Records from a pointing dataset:
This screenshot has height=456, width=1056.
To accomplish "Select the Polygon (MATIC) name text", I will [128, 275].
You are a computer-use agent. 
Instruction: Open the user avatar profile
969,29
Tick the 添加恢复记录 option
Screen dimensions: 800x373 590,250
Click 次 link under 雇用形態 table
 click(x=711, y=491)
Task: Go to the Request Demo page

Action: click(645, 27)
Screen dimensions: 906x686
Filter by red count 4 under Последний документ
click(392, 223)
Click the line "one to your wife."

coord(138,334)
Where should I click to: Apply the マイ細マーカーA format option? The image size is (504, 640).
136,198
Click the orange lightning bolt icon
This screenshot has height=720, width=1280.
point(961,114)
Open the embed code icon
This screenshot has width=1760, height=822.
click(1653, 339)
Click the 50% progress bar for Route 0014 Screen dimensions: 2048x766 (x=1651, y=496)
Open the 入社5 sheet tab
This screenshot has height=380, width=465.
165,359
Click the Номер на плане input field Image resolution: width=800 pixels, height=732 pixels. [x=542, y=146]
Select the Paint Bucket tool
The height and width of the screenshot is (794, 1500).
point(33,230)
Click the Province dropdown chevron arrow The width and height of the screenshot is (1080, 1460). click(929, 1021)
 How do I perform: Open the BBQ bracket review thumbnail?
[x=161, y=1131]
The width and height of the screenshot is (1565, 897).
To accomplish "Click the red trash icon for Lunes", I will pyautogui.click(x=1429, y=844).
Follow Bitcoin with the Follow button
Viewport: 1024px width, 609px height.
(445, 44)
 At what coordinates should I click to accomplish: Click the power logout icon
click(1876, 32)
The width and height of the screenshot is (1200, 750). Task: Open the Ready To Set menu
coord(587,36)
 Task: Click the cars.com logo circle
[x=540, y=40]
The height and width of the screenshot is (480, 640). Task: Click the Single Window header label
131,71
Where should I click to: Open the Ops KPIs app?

Work instructions: Rewrite the material above as a Markdown table with one row per nonblank line, using the columns Row and Line.

Answer for this exercise:
| Row | Line |
|---|---|
| 1 | This screenshot has height=456, width=1056. |
| 2 | To accomplish "Select the Polygon (MATIC) name text", I will [128, 275]. |
| 3 | You are a computer-use agent.  |
| 4 | Instruction: Open the user avatar profile |
| 5 | 969,29 |
| 6 | Tick the 添加恢复记录 option |
| 7 | Screen dimensions: 800x373 590,250 |
| 8 | Click 次 link under 雇用形態 table |
| 9 |  click(x=711, y=491) |
| 10 | Task: Go to the Request Demo page |
| 11 | Action: click(645, 27) |
| 12 | Screen dimensions: 906x686 |
| 13 | Filter by red count 4 under Последний документ |
| 14 | click(392, 223) |
| 15 | Click the line "one to your wife." |
| 16 | coord(138,334) |
| 17 | Where should I click to: Apply the マイ細マーカーA format option? The image size is (504, 640). |
| 18 | 136,198 |
| 19 | Click the orange lightning bolt icon |
| 20 | This screenshot has height=720, width=1280. |
| 21 | point(961,114) |
| 22 | Open the embed code icon |
| 23 | This screenshot has width=1760, height=822. |
| 24 | click(1653, 339) |
| 25 | Click the 50% progress bar for Route 0014 Screen dimensions: 2048x766 (x=1651, y=496) |
| 26 | Open the 入社5 sheet tab |
| 27 | This screenshot has height=380, width=465. |
| 28 | 165,359 |
| 29 | Click the Номер на плане input field Image resolution: width=800 pixels, height=732 pixels. [x=542, y=146] |
| 30 | Select the Paint Bucket tool |
| 31 | The height and width of the screenshot is (794, 1500). |
| 32 | point(33,230) |
| 33 | Click the Province dropdown chevron arrow The width and height of the screenshot is (1080, 1460). click(929, 1021) |
| 34 |  How do I perform: Open the BBQ bracket review thumbnail? |
| 35 | [x=161, y=1131] |
| 36 | The width and height of the screenshot is (1565, 897). |
| 37 | To accomplish "Click the red trash icon for Lunes", I will pyautogui.click(x=1429, y=844). |
| 38 | Follow Bitcoin with the Follow button |
| 39 | Viewport: 1024px width, 609px height. |
| 40 | (445, 44) |
| 41 |  At what coordinates should I click to accomplish: Click the power logout icon |
| 42 | click(1876, 32) |
| 43 | The width and height of the screenshot is (1200, 750). Task: Open the Ready To Set menu |
| 44 | coord(587,36) |
| 45 |  Task: Click the cars.com logo circle |
| 46 | [x=540, y=40] |
| 47 | The height and width of the screenshot is (480, 640). Task: Click the Single Window header label |
| 48 | 131,71 |
| 49 | Where should I click to: Open the Ops KPIs app? |